Amphibienschutz im Kappler Kleintal ist wichtig

Der Arbeitskreis Naturschutz des BUND in Freiburg betreut seit etlichen Jahren mit vielen ehrenamtlichen Helfern einen Amphibienschutzzaun im Kappler Kleintal. Dieses Artenschutzprojekt wurde im Jahr 2013 mit dem Naturschutzpreis der Stadt Freiburg ausgezeichnet.

Ziel ist der Schutz einer großen Population von Erdkröten und Grasfröschen. Sobald die Temperaturen im Kappler Kleintal über 5 °C steigen, machen sich die Tiere ab Ende Februar auf den Weg, ihr Laichgewässer aufzusuchen. Zwischen dem Wald, wo sie die Winterzeit verbringen, und dem Laichgewässer  ist eine Straße „im Weg“. Während der Hauptwanderzeit – meist Ende Februar bis Mitte April – stellen wir entlang der Straße Zäune auf, um die Tiere vor dem Straßentod zu bewahren. Dadurch werden die Amphibien aufgehalten, abends in Eimern eingesammelt und zum Laichgewässer getragen. Die Tiere werden dabei gezählt – so erhalten wir nebenbei Informationen über die Entwicklung der Population. 2015 und 2016 hatten wir so viele Kröten und Frösche im Eimer wie lange nicht - insgesamt jeweils fast 10.000 Tiere (Hin- und Rückwanderung)! 2016 waren die Zahlen mit etwa 6.100 Tiere bei Hin- und Rückwanderung deutlich niedriger, was eventuell mit dem milden Winter 2015-16 zusammenhängt. Ist die Winterruhe der Amphibien wegen zu milder Temperaturen gestört, schwächt das die Tiere und kann dazu führen, dass sie die anstrengende Wanderung zu den Laichgewässern nicht unternehmen. Wir sind gespannt auf die Zahlen von dieser Saison!

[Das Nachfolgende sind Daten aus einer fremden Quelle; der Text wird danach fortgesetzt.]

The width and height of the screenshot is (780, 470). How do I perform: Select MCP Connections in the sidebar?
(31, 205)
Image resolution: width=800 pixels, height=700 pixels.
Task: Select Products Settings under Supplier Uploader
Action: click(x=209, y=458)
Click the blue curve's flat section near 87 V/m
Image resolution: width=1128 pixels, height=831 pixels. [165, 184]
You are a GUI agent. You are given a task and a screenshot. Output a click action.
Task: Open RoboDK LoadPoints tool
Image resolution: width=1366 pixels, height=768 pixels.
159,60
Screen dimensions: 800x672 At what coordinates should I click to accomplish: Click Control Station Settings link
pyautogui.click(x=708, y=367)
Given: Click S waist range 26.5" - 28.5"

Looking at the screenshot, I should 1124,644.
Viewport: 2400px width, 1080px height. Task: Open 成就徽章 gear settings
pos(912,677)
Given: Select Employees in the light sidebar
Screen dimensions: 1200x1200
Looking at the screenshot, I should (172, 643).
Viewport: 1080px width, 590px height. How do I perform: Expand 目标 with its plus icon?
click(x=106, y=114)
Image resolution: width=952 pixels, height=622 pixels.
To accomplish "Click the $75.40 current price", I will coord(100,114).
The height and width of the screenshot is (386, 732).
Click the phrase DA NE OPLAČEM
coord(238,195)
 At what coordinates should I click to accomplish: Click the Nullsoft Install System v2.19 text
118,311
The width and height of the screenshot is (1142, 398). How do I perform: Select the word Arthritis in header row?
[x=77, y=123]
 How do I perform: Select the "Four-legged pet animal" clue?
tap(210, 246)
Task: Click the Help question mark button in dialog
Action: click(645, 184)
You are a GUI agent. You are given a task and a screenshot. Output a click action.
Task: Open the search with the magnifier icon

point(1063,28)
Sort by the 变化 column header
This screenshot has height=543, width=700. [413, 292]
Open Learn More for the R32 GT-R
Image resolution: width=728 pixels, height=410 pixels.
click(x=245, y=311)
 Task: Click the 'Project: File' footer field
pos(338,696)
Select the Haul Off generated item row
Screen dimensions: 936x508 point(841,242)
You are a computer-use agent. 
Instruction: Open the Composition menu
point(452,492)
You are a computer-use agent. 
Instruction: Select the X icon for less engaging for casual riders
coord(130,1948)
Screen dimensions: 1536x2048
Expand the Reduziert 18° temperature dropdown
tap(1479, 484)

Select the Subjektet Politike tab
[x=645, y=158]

Für den Zaunaufbau und das Einsammeln der Amphibien werden jedes Jahr dringend HelferInnen benötigt. Wer also Lust und Zeit hat, den kleinen Wanderern auf die Sprünge zu helfen, ist herzlich eingeladen.

Ein Infotermin zur Amphibienschutzaktion findet am Mittwoch, den 15.2.2017, um 19 Uhr im BUND-Büro in der Wilhelmstraße 24a statt.